Boss Radio - Boss Radio in The United States

Boss Radio in The United States

Although developed earlier at other stations, the U.S. "Boss Radio" format is most closely associated with KHJ, at 930 kHz AM.

KHJ, one of the original radio stations in Los Angeles, was owned by RKO, a legendary U.S. corporation that has produced movies, television and radio programming over its own stations. In May 1965, KHJ was under-performing in the local ratings. The unsuccessful programming on KHJ consisted of block segments of drama, mystery, soap opera, news, and music, both live and recorded.

Block programming gave way to Top 40 formula radio during the 1950s. Two California radio programming pioneers, Bill Drake and Gene Chenault, modified the Top 40 formula and gave their version the brand name "Boss Radio", after then-KHJ promotion director Clancy Imuslind originated the phrase. The word "boss" had come to mean something hip, new, exciting and the top of its class. Drake had tested some of the format elements in 1961 and 1962 while he served as program director and morning man at San Francisco's KYA, a station that promoted itself at the time as "The Boss of the Bay."

Drake and Chenault introduced and further developed this format at KYNO in Fresno, KSTN in Stockton, and KGB AM in San Diego. In April 1965 they brought it to KHJ.

Within a few months the "Boss Radio" format had brought KHJ to the top of the Los Angeles market.
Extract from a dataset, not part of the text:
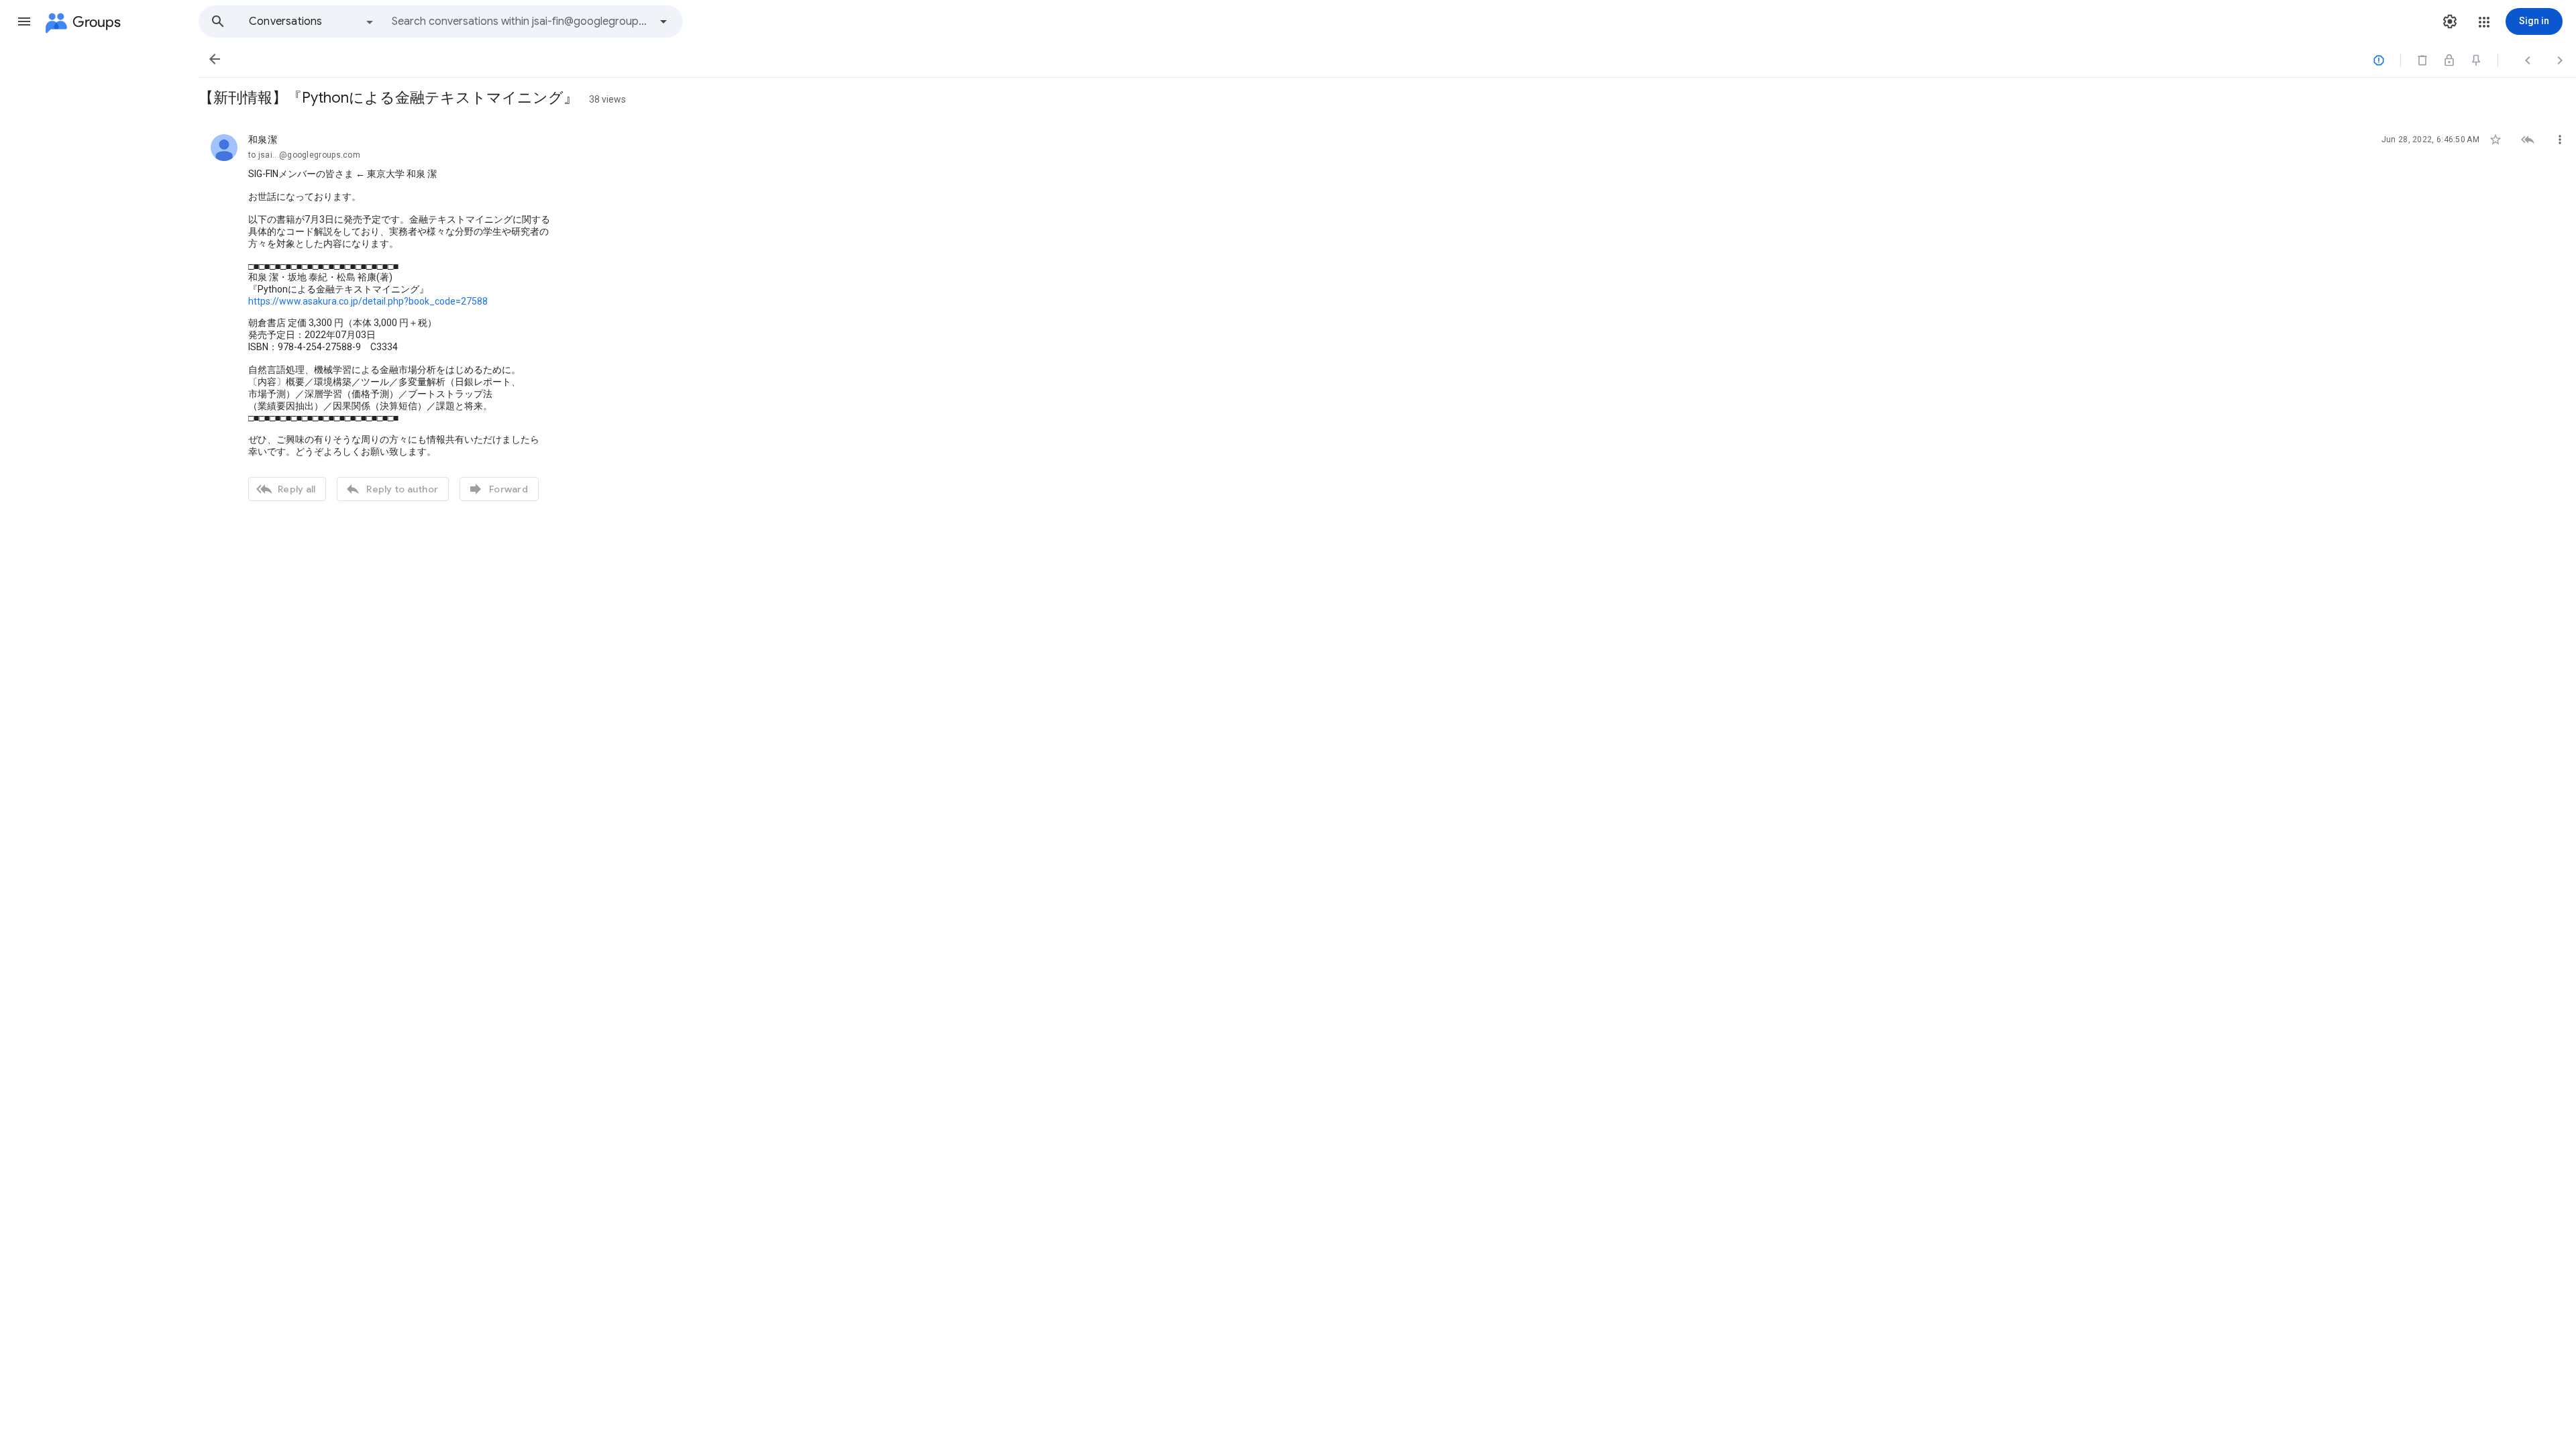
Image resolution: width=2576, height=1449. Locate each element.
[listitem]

It also firmly established the careers of several "boss jocks" such as "The Real Don Steele" and Robert W. Morgan who helped to put "Boss Radio" on the air in Los Angeles, under the guidance of program director Ron Jacobs.
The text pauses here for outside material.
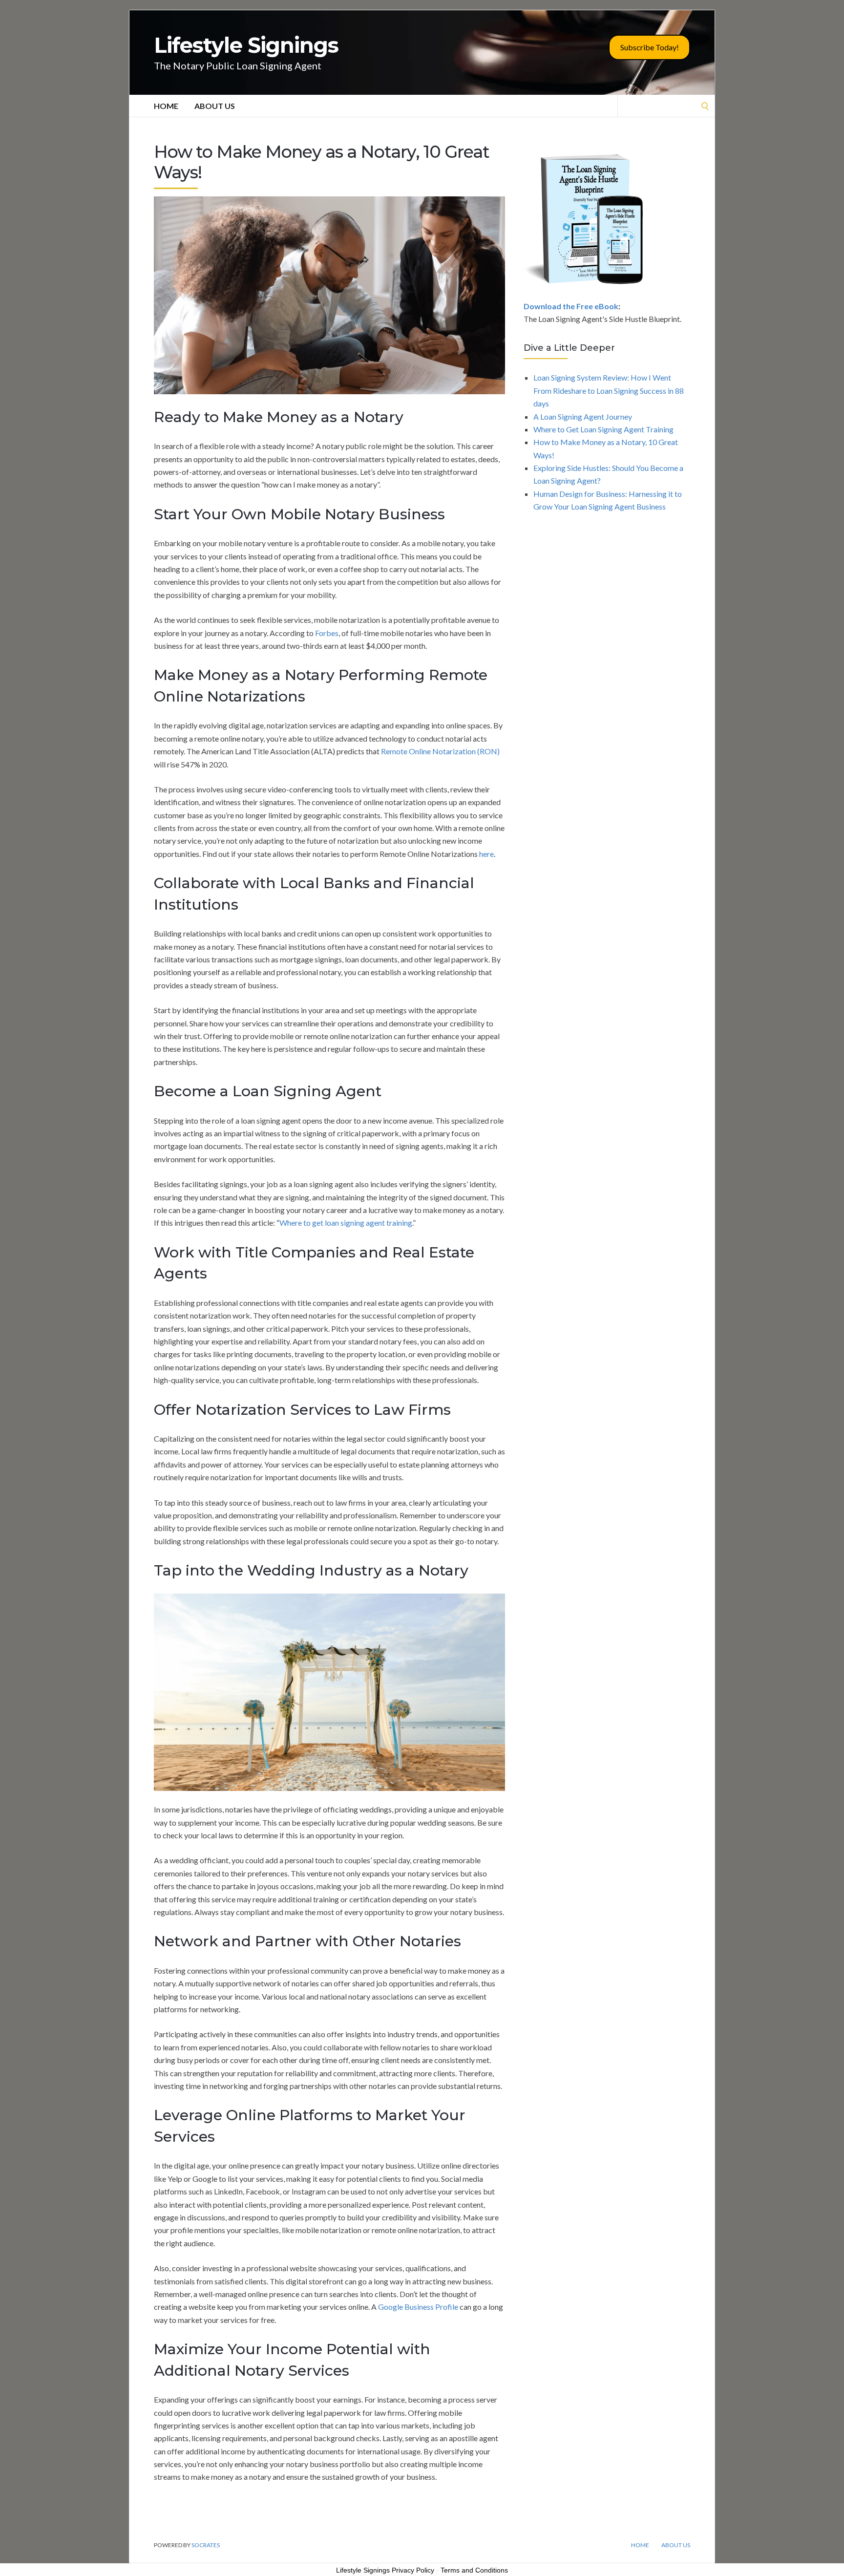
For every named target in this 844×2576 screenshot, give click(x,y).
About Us (214, 105)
As a result of the station's success several other stations adopted the format, notably KFRC in San Francisco, WFIL in Philadelphia, WRKO in Boston, and eventually reaching as far north as Canadian border blaster CKLW in Windsor, Ontario. As a result of its massive clear channel transmitter and overnight signal propagation, CKLW was able to garner an international audience—even as far as Soviet Russia, making it almost certainly (though unprovably) the biggest of the "Boss Radios."